Корпусу сниматься – не шутки шутить, уйма дел политотделу, и Груня целиком окунулась в них.
Часть третья
ШТУРМ
Чувствуя, что сна нет совершенно, Дронов пошел на стену. Накрытый звездами и ночью, монастырь излучал в вышину дивную тишину, Дронов ее спиной чувствовал, она была ощутимо густая; казалось, что можно облокотиться на нее, как на стену, – и не упадешь. Накрытая теми же звездами и той же ночью деревня, куда смотрел Дронов, вся пребывала в движении.
– Не спится? – послышалось сзади.
– Вы, Иван Семеныч?
– Я. По-моему, никто не спит.
– Что это они там засуетились?
– Кто ж их разберет, да и не все ли равно? Нас бы заметили – суетились бы не так. Звезды-то какие! Никогда таких не видал. – Я тоже. А вообще на небо часто смотрели?
– Вообще не смотрел, да и на все окружающее почти не смотрел. На жену не смотрел, своей жизнью жила, что хотела делала, умерла вдруг ни с того ни с сего, похоронил не жалея. Сын сам по себе рос, вот и вырос – он в Москве где-то сейчас, в ЧК служит.
– Где?!
– А чему вы удивляетесь, я же на брата вашего не удивляюсь. Мой сынок воевал вполне прилично, недалеко от. меня, в прапорщиках. Ну а в марте солдатики революционные аж командиром полка выбрали; ну, командир полка из него как из меня кондитер, быстро проголосовали – с фронта долой, ну и вперед на Москву. Москву оказалось брать легче, чем Померанию, ну а дальше... дальше октябрь уж наступил, позвали в ЧК – согласился. Просто позвали, просто согласился. В жизни вообще все просто, если смотреть на нее просто. Сейчас поднимался сюда, мать отчего-то вспомнил, прямо вот увидел даже, скрюченную, согнутую, высохшую, глаза то бегающие, то потухшие. Лет пять до кончины все такая была, а я изнывал и, как в "Онегине":
...Вздыхал и думал про себя,
Когда же черт возьмет тебя. –
Она невыносима была, но ведь сын же я! Гадко. Давит на душу, а все остальное ушло. А? А у вас? Нет такого? Все все равно...
Дронов молча пожал плечами, но видеть пожатие было невозможно. А полковник продолжал:
– И даже Оля-маленькая волновать перестала. Всю всенощную с ума сходил, молитва на ум не шла – как они там, прорвались ли, доехали? И – как отрубило вдруг, пустота какая-то и тревога. А ночь-то какая, Александр Дмитрич. Ведь чернота одна и звезды в вышине, а... сколько этого всего, оказывается.

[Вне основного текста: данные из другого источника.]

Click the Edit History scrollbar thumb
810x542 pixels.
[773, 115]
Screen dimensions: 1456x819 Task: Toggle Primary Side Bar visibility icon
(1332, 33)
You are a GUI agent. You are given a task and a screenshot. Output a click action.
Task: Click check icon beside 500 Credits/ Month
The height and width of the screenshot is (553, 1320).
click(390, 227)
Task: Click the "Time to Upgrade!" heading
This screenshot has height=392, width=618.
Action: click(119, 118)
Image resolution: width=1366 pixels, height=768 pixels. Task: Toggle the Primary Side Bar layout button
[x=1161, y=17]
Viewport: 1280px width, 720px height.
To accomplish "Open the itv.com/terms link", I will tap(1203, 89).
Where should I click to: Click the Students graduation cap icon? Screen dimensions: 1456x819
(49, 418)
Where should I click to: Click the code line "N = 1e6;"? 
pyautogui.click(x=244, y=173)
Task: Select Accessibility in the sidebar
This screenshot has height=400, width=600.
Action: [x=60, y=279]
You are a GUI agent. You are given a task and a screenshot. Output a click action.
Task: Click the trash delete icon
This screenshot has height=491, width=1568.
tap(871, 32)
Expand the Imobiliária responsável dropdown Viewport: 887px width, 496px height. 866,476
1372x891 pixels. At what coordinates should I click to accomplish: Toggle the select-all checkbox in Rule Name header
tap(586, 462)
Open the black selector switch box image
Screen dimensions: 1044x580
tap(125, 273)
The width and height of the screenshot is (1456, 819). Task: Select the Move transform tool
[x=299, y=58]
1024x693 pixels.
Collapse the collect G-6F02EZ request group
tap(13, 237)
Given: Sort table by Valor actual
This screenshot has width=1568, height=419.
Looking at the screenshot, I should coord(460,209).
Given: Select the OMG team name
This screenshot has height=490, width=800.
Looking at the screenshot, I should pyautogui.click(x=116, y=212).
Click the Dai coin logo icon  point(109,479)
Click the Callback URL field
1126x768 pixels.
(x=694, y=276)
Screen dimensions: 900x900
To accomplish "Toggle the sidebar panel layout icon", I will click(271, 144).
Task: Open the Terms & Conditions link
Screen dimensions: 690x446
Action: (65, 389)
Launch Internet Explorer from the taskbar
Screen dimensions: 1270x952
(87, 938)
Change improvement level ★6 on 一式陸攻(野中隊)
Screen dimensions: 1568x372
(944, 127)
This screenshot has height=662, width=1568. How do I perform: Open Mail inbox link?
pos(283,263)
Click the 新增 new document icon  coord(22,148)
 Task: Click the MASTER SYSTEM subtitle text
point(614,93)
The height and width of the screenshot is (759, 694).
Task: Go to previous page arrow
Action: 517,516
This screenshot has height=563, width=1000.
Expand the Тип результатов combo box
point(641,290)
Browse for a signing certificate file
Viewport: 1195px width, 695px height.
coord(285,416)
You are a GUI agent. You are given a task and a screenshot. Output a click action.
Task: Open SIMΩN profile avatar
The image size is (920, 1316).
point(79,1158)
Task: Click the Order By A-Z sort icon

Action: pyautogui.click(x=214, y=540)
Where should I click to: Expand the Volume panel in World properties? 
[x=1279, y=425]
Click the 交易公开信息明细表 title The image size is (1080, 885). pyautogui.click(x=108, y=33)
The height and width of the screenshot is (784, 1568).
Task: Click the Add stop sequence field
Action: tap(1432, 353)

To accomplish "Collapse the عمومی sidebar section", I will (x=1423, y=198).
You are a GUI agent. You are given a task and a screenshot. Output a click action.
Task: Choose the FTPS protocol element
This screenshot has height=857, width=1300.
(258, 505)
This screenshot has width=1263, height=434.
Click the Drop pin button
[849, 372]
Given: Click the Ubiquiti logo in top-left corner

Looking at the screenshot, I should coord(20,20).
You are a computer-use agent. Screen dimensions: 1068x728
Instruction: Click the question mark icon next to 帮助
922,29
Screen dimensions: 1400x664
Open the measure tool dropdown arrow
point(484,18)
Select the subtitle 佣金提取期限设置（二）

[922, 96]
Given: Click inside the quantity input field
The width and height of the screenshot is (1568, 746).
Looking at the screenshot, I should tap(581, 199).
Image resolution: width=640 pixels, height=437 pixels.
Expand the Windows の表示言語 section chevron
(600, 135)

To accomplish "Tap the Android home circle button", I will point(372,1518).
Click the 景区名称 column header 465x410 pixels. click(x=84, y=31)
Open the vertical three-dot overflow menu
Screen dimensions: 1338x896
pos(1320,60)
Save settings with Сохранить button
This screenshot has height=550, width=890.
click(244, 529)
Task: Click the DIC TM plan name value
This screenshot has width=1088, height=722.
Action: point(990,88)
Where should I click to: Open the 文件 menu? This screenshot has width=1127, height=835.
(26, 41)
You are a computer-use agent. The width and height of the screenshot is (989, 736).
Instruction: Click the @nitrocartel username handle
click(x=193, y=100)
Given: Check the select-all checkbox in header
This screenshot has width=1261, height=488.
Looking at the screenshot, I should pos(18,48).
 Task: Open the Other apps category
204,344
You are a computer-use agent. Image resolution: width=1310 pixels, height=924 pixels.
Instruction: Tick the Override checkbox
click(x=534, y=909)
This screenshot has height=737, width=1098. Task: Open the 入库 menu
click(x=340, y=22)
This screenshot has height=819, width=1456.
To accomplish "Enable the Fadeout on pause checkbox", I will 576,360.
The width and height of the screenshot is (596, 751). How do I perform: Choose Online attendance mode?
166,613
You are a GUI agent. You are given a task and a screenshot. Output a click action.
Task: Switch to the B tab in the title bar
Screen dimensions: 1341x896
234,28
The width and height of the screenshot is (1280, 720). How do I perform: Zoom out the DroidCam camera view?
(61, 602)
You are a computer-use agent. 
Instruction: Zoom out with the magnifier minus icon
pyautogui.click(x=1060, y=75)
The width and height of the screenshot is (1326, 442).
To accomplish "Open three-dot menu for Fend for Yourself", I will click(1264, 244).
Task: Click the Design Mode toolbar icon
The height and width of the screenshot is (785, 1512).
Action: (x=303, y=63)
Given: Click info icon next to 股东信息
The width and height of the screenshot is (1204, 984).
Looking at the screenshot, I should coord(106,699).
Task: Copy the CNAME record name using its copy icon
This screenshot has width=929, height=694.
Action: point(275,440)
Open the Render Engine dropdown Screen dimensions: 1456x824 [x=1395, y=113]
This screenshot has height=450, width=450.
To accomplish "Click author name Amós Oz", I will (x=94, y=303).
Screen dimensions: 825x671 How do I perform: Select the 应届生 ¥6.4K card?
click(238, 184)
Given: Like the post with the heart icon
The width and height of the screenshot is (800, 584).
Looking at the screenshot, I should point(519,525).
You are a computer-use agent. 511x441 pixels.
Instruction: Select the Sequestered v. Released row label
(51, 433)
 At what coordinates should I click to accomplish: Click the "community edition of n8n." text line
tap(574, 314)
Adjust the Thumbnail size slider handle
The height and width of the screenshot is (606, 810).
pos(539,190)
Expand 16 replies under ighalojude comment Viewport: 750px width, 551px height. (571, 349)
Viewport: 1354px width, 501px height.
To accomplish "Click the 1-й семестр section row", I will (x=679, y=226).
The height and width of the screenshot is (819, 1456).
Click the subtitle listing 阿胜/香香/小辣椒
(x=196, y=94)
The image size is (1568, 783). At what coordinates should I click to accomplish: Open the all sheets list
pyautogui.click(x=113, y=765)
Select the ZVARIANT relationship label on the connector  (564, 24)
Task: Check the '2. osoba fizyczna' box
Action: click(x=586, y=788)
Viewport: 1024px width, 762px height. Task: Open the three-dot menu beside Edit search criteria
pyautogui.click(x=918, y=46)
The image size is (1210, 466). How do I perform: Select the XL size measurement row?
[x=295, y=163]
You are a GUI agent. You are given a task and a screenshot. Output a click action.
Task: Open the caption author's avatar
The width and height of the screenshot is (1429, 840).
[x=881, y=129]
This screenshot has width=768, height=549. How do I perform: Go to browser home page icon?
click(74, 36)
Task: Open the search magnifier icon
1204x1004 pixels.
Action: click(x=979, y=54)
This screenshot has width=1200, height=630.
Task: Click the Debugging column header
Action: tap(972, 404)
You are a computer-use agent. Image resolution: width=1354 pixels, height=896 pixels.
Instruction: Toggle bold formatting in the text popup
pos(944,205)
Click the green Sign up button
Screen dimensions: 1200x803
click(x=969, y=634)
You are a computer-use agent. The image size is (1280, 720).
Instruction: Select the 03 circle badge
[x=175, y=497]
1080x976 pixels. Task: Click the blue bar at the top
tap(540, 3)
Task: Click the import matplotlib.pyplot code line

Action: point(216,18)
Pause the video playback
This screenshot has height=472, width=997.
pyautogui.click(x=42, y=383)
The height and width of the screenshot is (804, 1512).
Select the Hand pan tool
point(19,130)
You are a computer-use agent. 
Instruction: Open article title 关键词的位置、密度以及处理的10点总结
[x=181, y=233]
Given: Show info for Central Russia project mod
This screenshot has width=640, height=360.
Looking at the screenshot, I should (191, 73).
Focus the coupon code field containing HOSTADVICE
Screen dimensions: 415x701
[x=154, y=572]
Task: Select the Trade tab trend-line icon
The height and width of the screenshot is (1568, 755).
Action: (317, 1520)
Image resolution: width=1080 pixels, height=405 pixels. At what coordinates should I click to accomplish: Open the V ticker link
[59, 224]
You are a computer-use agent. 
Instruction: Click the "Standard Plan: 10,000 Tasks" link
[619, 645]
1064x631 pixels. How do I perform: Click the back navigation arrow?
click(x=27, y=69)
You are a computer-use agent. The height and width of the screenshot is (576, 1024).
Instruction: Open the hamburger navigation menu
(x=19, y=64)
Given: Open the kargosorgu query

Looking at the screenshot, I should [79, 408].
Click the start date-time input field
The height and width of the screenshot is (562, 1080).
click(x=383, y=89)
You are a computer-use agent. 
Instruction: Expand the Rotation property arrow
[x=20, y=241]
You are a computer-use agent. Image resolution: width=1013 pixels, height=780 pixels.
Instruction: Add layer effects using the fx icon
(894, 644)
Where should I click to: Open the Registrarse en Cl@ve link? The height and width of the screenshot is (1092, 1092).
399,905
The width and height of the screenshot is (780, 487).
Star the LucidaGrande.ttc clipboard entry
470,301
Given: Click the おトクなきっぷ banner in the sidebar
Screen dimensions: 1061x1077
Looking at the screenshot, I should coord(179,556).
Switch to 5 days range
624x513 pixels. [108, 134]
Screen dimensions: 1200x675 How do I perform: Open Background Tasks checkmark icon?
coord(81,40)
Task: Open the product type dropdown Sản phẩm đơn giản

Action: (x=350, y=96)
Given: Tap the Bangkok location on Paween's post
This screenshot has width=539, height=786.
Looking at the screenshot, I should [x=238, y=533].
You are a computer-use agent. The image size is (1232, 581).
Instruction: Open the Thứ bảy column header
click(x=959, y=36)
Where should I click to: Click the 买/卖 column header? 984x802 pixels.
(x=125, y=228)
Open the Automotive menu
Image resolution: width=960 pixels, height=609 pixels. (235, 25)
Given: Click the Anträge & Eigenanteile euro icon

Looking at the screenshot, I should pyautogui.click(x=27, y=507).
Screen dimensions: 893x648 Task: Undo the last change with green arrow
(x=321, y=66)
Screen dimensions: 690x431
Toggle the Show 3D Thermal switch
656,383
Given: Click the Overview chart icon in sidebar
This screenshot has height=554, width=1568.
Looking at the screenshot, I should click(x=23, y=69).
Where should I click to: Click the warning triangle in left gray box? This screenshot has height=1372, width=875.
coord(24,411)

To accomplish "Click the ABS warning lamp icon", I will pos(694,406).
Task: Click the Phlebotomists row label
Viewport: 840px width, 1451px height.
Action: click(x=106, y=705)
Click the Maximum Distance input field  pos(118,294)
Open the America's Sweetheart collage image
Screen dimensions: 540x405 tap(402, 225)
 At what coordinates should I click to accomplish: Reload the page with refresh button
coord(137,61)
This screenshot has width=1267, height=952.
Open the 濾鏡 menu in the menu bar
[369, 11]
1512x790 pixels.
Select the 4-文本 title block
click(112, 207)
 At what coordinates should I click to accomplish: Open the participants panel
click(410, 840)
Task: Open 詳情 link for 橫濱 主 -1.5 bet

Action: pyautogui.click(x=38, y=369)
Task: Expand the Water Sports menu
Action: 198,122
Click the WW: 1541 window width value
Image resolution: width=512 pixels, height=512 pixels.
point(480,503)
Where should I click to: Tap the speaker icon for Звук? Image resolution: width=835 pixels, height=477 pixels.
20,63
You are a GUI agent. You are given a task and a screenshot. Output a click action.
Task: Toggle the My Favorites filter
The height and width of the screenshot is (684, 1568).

Справа чиркнуло, вспыхнул огонек, Дронов и полковник повернули головы и увидели прикуривающего поэта. Огонек погас и во тьме раздался его голос:
– Да, чудная, прекрасная, единственная ночь, черт бы ее драл, а – тоска. Отчего так, господа вояки?
– Мы здесь такие же вояки, какой вы здесь – поэт, – сказал полковник.